The 1896 Razorbacks. No? This photo was presented to me that way. A good look reveals very young boys and what looks like it might be a girl. Or could it be true? It would take some complicated research to find out. Want to give it a try?
Have you ever wondered where a writer obtains historical information or interviews? I began writing regional history long before the advent of the Internet as a feature writer for a weekly newspaper. Searching for the same facts today is much easier if we’re computer literate. Yet nothing beats contact with the people who have stories to share. Have you ever read a book where the author just makes everything up including facts? Whether writing fiction or nonfiction, make sure what needs to be true really is. In fiction as well as nonfiction, history, language, clothing, living conditions and so much more must be true. So I urge all writers to do their research.
Someone told me she only wanted to write contemporary stories so she wouldn’t have to do research. WRONG. Where does her hero/heroine work? In what city? Who do they deal with? What’s going on in the world around them? Good grief, check it out. Make your story ring true, make it real. Our story can be fiction, but unless you’re writing fantasy or making up urban worlds, what happens around our characters must be true or at least possible.
Fiction and nonfiction run parallel with each other in so many ways. During the twenty years I wrote for newspapers, I must have interviewed hundreds of people. My main interest soon became the history of the area where I lived and worked. The editor gave me a page where I began an historical column which I’ve written in one form or another for all those years. So I must modestly say that I’ve gotten pretty good at getting information out of people.
The first thing I learned was to write stories about the people who lived our history. It’s pretty easy to look up a bunch of facts, dates and place names and the like and put them down. Not so easy to tell the stories that will keep your readers coming back for more. So once a writer hears or reads about a specific happening, the next step is to find someone whose family history includes stories of that event. Take the lady who, when we talked about the Battle of Prairie Grove during the Civil War here in Arkansas, immediately remembered that her great-grandmother had told a story of how, from where they lived, gun fire sounded just like popcorn popping. She also told of a man who lived in a cave to keep from having to serve in the war, so he could care for his family who lived in a cabin nearby. Such stories lend color to any tale about that battle.

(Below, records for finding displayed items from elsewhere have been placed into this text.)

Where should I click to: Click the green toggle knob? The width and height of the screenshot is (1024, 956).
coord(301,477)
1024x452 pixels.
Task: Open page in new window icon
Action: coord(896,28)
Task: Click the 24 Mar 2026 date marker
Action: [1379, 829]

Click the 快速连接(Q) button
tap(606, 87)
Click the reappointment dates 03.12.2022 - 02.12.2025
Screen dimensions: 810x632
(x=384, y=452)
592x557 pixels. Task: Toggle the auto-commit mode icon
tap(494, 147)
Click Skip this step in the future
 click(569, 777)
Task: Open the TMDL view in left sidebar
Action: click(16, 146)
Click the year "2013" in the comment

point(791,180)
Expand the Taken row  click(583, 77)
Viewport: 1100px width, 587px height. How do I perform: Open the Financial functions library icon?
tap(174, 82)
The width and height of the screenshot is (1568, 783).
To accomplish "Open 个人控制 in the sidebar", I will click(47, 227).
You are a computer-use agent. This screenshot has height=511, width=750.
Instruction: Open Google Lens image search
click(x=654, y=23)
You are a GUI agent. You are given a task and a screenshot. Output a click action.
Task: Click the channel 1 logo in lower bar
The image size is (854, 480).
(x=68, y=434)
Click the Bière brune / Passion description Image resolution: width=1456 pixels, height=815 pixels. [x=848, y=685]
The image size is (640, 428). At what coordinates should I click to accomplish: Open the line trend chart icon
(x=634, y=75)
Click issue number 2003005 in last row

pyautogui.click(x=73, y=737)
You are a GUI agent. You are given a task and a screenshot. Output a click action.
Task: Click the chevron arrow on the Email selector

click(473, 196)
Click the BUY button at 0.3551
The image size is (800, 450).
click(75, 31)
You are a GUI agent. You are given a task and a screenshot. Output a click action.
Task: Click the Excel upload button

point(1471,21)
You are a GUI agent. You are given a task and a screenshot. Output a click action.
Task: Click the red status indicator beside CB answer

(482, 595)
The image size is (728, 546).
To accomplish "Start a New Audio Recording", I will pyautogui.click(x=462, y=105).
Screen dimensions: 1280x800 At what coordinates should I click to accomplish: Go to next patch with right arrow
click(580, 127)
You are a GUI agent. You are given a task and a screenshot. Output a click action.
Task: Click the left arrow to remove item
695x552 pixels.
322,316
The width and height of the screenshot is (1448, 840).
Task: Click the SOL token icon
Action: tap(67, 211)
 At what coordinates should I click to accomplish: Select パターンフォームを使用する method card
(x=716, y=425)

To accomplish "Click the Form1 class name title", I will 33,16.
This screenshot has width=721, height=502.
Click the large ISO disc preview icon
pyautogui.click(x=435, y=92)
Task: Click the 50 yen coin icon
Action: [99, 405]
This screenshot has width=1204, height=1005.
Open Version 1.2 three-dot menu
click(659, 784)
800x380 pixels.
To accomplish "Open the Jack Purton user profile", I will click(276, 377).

For years I saved tons of interviews in the hopes the stories could one day be put into a book. And when that day finally came I learned that having those stories simply wasn’t enough. I had to revisit all the places where my stories took place. Ten to twenty years can bring about a lot of change. So one entire summer my husband and I drove through four surrounding counties taking photographs that could be compared with old pictures we had and talking to folks in all the small settlements. I wanted some new stories that had never been published in any form. I wanted reality to ring true. I want the same thing in my historical and contemporary novels as well. They may have stories I dream up, but they are set in a time frame that must be spot on to keep the reader intrigued.
The worst thing you as a writer can do is publish something that isn’t ready to be published. Please, please, let a good editor read your book and take his or her advice. Or better yet, sit down and write another book, then another, until by practice you become the best writer you can be. Or quit writing now if you’re not willing to hone your craft.
Writing is a profession, and as such cannot be learned overnight. No one can teach you to be creative, but those of us who have a lot of experience in the trenches can help you learn the mechanics of turning that creativity into a well written book.
If you think good writers became good overnight, then you aren’t thinking straight. Or, go ahead and publish your book because you can do it in today’s market, but it could be the last one you publish if you don’t take the advice of well-published authors who know what they’re talking about. Study hard and long and write, write, write.
One piece of advice I give novice writers who truly want to be the best they can be is, go buy a copy of Techniques of the Selling Writer by Dwight Swain and study it like you would study for a Master’s Degree. Do the exercises and pay attention to what this fabulous writing teacher has to say. If you are going to become a good writer, then Swain can get you there if anyone can. If you aren’t willing to work toward a successful career as a writer, then get a good day job you’ll enjoy.